=== What to do ===
Tally the lines below that contain the word "ribbon", then give the tally and nothing more.

═════ The records ═════

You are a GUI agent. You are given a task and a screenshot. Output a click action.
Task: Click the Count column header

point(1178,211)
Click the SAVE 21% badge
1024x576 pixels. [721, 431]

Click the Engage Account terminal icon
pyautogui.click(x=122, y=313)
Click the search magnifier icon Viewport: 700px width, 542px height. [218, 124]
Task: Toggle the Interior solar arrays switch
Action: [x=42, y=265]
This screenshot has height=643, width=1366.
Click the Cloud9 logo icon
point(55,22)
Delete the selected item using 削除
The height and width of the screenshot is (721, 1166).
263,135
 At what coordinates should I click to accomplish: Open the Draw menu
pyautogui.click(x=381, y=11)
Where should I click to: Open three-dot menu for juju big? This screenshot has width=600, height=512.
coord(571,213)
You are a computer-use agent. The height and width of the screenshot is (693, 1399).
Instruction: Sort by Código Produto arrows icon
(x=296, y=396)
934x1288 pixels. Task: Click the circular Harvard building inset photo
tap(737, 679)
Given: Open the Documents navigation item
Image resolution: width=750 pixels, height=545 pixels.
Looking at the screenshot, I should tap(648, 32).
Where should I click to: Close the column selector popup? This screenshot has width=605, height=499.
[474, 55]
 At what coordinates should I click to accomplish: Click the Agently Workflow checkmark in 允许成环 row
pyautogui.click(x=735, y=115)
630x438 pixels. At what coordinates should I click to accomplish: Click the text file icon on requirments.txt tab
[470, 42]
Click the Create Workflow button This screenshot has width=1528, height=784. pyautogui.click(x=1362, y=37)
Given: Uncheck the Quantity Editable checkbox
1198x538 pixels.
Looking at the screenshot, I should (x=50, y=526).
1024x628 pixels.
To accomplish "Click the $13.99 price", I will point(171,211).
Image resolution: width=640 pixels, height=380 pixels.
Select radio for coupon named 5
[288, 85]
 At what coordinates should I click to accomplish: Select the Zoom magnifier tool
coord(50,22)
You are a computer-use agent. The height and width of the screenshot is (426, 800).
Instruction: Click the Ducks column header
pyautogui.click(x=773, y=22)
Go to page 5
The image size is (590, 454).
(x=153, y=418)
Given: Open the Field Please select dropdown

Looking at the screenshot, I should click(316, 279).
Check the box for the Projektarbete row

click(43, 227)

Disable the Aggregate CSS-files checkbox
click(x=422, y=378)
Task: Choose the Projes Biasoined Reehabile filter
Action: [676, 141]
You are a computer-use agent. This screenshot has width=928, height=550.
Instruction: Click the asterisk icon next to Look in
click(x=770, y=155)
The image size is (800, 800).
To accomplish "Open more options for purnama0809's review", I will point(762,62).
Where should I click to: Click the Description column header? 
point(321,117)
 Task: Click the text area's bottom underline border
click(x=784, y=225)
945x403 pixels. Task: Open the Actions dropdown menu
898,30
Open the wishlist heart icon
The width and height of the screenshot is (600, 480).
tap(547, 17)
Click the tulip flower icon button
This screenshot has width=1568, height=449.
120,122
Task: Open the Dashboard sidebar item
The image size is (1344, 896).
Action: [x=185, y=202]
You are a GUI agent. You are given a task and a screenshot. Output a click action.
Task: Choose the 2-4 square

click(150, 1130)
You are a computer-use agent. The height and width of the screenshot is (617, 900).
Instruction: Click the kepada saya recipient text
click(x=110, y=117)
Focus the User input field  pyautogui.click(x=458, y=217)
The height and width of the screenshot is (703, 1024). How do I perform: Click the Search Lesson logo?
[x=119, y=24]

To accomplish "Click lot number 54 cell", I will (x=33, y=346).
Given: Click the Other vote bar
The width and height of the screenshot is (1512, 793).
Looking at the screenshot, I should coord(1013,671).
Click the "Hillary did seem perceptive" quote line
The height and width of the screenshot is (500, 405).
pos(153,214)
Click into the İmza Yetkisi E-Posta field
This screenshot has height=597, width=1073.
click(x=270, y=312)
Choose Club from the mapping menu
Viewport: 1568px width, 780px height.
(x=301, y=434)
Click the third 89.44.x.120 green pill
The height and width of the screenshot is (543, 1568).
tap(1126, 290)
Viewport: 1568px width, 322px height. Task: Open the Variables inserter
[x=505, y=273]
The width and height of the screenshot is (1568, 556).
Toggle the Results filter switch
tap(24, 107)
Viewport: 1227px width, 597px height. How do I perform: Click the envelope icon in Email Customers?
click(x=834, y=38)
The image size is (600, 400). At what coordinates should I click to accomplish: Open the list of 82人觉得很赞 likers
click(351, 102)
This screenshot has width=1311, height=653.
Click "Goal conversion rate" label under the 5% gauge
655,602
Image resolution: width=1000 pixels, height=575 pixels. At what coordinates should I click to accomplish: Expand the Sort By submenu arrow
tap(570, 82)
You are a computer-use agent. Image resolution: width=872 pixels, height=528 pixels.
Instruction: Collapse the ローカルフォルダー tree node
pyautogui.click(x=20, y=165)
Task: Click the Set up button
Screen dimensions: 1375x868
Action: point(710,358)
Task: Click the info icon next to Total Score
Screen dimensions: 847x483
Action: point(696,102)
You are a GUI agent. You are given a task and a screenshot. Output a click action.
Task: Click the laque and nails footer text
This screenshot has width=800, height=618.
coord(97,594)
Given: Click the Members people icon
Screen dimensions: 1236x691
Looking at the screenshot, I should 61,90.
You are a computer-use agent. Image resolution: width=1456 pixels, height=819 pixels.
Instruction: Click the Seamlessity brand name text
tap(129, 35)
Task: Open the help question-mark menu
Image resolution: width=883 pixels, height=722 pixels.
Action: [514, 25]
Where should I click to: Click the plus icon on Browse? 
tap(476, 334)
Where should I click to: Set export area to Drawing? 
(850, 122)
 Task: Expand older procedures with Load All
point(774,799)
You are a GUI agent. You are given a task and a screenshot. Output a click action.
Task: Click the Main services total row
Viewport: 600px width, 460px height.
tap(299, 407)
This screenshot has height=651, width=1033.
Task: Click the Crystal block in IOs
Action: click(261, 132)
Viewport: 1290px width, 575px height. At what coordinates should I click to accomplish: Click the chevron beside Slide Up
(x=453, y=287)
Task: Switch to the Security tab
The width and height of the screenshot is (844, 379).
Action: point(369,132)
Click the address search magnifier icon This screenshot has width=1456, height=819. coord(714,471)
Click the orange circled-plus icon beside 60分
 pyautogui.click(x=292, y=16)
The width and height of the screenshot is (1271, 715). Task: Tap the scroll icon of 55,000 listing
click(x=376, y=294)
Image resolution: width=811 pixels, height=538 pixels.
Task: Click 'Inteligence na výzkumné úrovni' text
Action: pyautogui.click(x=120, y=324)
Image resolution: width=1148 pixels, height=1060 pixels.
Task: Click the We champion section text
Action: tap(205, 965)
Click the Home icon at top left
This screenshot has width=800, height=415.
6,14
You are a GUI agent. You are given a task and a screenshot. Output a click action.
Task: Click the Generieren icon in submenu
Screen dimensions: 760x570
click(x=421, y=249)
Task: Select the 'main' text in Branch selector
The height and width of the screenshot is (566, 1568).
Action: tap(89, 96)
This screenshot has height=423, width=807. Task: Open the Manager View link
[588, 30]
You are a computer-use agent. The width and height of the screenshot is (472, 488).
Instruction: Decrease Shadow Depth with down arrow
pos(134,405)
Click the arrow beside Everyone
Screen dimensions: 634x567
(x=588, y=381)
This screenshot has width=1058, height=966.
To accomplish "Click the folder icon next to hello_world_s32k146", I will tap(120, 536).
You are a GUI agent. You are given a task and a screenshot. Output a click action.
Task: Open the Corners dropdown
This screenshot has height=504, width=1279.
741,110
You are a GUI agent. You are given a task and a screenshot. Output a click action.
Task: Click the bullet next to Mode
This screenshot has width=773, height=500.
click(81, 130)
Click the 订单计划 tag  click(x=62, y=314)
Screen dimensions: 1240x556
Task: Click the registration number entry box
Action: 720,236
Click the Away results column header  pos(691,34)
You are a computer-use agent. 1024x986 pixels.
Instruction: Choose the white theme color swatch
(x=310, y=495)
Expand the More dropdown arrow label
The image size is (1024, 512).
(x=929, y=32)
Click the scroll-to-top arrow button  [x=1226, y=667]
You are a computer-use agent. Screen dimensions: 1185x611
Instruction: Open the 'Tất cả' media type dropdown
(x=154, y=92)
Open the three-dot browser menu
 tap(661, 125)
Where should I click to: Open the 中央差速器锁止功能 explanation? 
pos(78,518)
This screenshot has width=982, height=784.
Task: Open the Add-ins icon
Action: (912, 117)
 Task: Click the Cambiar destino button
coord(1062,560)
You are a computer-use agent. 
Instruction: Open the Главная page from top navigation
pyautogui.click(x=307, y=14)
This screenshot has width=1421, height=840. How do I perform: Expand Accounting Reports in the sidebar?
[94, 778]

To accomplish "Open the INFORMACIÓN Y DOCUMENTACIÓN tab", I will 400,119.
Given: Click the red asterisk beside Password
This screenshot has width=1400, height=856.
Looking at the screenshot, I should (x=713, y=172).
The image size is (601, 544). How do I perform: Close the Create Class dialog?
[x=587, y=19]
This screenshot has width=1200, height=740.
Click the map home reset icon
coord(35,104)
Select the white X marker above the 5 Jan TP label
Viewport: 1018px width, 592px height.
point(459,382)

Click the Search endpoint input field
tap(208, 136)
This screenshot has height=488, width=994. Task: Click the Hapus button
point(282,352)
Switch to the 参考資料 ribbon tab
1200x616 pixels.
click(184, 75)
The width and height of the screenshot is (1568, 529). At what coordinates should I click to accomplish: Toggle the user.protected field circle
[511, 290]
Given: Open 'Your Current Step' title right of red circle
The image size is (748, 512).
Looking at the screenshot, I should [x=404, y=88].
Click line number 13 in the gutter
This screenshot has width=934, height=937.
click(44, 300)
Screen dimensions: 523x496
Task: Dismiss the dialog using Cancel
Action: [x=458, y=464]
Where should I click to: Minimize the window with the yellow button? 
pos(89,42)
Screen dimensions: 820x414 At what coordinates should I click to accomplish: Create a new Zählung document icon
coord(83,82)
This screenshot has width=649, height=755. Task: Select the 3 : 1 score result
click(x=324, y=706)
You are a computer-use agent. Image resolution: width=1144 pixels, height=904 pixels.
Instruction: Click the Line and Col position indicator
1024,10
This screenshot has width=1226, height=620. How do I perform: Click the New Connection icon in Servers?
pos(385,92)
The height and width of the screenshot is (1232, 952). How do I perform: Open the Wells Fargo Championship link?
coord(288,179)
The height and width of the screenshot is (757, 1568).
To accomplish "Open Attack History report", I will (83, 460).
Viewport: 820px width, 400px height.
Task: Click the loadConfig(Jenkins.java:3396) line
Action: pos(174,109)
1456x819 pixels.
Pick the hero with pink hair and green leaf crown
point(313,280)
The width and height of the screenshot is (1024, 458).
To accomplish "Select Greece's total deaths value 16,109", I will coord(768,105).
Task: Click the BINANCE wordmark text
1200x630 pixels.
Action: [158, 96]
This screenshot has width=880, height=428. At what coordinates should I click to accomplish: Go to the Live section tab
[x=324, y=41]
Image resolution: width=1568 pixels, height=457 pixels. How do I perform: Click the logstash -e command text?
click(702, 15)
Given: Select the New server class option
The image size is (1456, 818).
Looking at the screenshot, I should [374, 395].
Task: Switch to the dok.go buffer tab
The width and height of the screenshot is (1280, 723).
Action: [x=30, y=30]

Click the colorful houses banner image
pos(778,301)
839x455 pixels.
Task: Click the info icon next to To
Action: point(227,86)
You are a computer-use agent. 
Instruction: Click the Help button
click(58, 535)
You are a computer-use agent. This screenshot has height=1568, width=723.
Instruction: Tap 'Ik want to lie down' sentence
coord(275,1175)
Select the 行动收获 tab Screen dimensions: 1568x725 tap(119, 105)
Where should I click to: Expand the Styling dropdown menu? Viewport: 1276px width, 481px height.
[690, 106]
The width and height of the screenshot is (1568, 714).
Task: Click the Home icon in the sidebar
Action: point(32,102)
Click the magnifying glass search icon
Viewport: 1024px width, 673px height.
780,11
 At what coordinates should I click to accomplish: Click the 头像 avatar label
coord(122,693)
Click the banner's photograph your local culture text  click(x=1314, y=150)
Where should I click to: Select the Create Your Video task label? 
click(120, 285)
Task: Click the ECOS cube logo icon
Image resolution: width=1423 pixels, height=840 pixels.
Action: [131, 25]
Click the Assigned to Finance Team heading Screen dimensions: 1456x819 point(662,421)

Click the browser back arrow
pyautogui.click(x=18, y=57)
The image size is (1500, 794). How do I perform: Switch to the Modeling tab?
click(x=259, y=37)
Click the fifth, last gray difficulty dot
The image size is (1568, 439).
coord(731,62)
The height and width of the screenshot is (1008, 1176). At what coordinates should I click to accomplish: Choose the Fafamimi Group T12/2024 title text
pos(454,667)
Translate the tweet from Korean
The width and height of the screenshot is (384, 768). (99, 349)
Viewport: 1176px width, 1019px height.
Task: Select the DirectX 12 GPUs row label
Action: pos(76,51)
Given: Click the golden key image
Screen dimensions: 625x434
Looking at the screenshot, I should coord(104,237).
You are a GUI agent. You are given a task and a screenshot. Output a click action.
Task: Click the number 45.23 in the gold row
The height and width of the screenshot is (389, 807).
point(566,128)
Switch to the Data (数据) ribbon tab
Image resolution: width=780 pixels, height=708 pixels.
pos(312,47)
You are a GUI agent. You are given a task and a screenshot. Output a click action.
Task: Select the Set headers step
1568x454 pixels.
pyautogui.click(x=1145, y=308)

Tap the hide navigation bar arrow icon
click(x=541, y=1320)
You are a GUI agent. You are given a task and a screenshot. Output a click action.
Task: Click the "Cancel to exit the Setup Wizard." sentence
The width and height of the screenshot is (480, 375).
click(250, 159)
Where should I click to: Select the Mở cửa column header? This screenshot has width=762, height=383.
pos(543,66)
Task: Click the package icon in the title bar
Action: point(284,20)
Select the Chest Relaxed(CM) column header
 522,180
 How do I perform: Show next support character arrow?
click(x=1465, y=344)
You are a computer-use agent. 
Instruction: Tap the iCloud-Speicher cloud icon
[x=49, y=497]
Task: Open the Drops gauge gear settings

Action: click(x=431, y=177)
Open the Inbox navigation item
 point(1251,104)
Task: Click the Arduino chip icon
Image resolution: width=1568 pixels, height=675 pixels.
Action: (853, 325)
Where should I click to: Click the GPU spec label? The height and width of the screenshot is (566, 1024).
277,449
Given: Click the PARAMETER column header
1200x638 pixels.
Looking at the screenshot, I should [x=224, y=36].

═════

=== Your solution ===
2